Q5. Have the authors tried a simple baseline that aligns the features of velocity block with pretrained features, without the presence of Semantic module? This is similar to REPA method.
Thank you for your question. This is a crucial ablation that we also addressed in our response to Q3 above. As described in our previous answer, we have ablated the semantic module and evaluated the performance of BFM when using only the REPA-style alignment loss, directly aligning velocity block features with pretrained features.
Q6. Feature residual approximation is just one approach. Have the authors tried a simple interpolation between the start and end points instead so there is no need of additional learnt module.
Thank you the insightful suggestion. While interpolating between the start and end points of each interval is an appealing and efficient idea, it is unfortunately not feasible during inference: the end point of the interval corresponds to a future state, which is precisely what the model is tasked with generating. As a result, we cannot access this information during sampling.
This is precisely why our Feature Residual Network (FRN) is necessary. Instead of interpolating between two known points, the FRN acts as a feature predictor, conditioned only on the information available up to the current step. This enables efficient and accurate inference without requiring knowledge of future states.
Thank authors for detailed response! However, some concerns remain:
Q2. Our framework is designed so that the marginal distributions at the endpoint of one segment and the starting point of the next segment are matched exactly. This theoretically prevents any explicit discontinuity in the underlying probability trajectory.
Could authors elaborate on this? since it could not see how the proposed method addresses the disconuity.
Q3. What is number of training iterations and number of generated samples for computing FID?
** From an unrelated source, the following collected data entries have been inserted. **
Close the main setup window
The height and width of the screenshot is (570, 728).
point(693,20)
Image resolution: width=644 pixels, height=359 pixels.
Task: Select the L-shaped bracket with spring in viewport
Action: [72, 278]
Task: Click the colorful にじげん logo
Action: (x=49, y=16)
Q4. Since the FRA module approximates any intermediate output feature based on the feature at the starting point of one segment, I believe it still has the implicit effect of forcing intermediate features to align with features at the starting point. Although its original goal was to approximate output from a feature alignment network.
We truly appreciate your thoughtful follow-up and request for clarification.
Could authors elaborate on this? since it could not see how the proposed method addresses the disconuity.
At training time, the endpoint of one segment and the starting point of the next segment are, by construction (see Eq. (4) and (5) in the main paper), both sampled from the same forward process and therefore share the same marginal distribution. This setup ensures that each model learns to match the marginal distribution at each boundary point, providing statistical continuity across segments. Therefore, it is statistically guaranteed that the generated output at the end of a segment will be consistent, in distribution, with the expected input of the next segment.
This property is fully consistent with standard diffusion/flow-matching modeling, where each step is trained to match the correct marginal distribution, and explicit sample-wise continuity is not enforced. In both standard and our BFM models, the continuity between steps or segments is guaranteed in distribution, which has been empirically sufficient for smooth, high-quality generation.
What is number of training iterations and number of generated samples for computing FID?
Thank you for your question regarding experimental details. Unless stated otherwise, all models were trained for 100,000 iterations. For FID evaluation, we followed standard protocols and generated 50,000 samples for each model. We will make sure these details are clearly stated in the revised manuscript.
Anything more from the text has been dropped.